Virginia Company Charters and Challenges

Program Information

Series: Jamestown: A Fruitful Soil
Duration: 00:01:59
Year Produced: 2008
Description:

Over its seventeen year life span, the Virginia Company struggled to plant a colony far from the edge of European civilization and to make it yield a profit. To some extent they were making it up as they went along. "Jamestown: A Fruitful Soil" provides a historical overview of the people and events of 17th-century Virginia.

For more information visit: http://historyisfun.org

Transcript

Over its seventeen year life span, the Virginia Company struggled to plant a colony far from the edge of European civilization and to make it yield a profit. To some extent they were making it up as they went along.

I’m Steve Clark with Jamestown: A Fruitful Soil, a celebration of Virginia’s Quadricentennial sponsored by Jamestown Settlement, a living history museum in the Williamsburg area of Virginia.

With great hopes but little colonial experience, he Virginia Company, in 1607, planted a settlement in Virginia.
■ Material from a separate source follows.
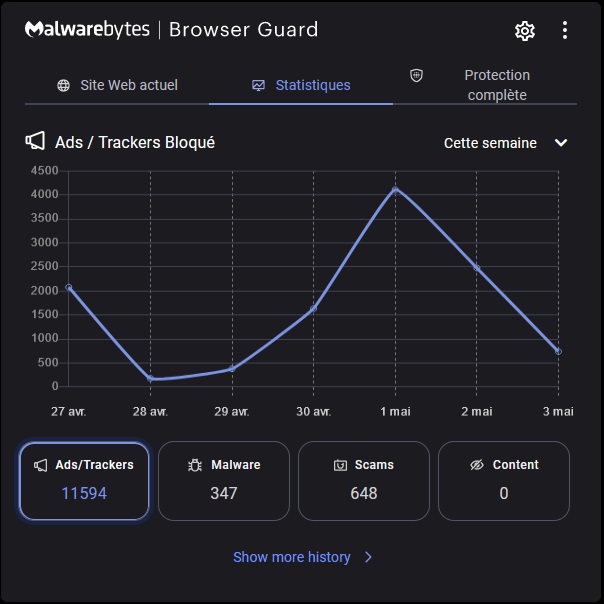604x604 pixels.
Task: Click the Show more history link
Action: (292, 557)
Its goals were ambitious: Find a Northwest Passage to the rich Far East, secure England’s financial future with gold and silver discoveries, plant the English flag ahead of European competitors, tap the New World’s natural resources, develop industries and convert Indians.

The Powhatan Indians were largely resistant to the rather feeble English attempts to introduce Christianity, and the Company’s idea of peaceful settlement disintegrated into what was little more than hostile invasion. The relationship between the English and the Powhatan Chiefdom was tense and tenuous. Occasional outbreaks of violence on both sides made the first decades of settlement perilous ones for all parties.
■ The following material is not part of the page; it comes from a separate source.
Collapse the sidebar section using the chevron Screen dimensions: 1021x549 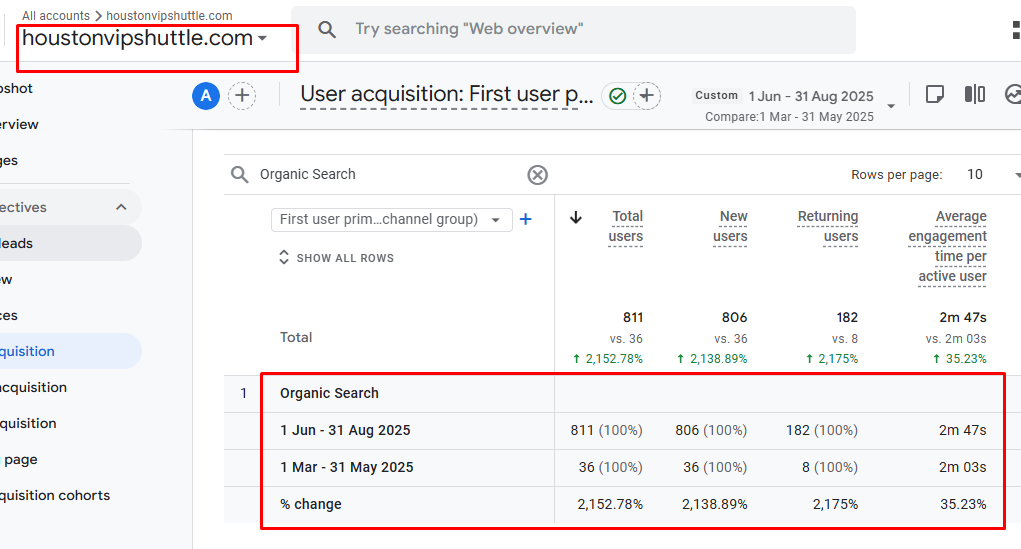point(121,208)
Other Company goals were simply illusory… no gold, no silver, no Northwest Passage. Wine and silk industries failed, as did glass production. Only tobacco was lucrative and then not because of anything the Company did to establish it.

There were creative company efforts…new stock offerings and even a public lottery… but both fell far short of meeting the colony’s financial needs. By the Virginia Company was bankrupt. One original goal, however, was achieved: The establishment of a permanent outpost of English power in North America. It occurred, though, not as a business enterprise, as originally intended, but rather as a royal colony.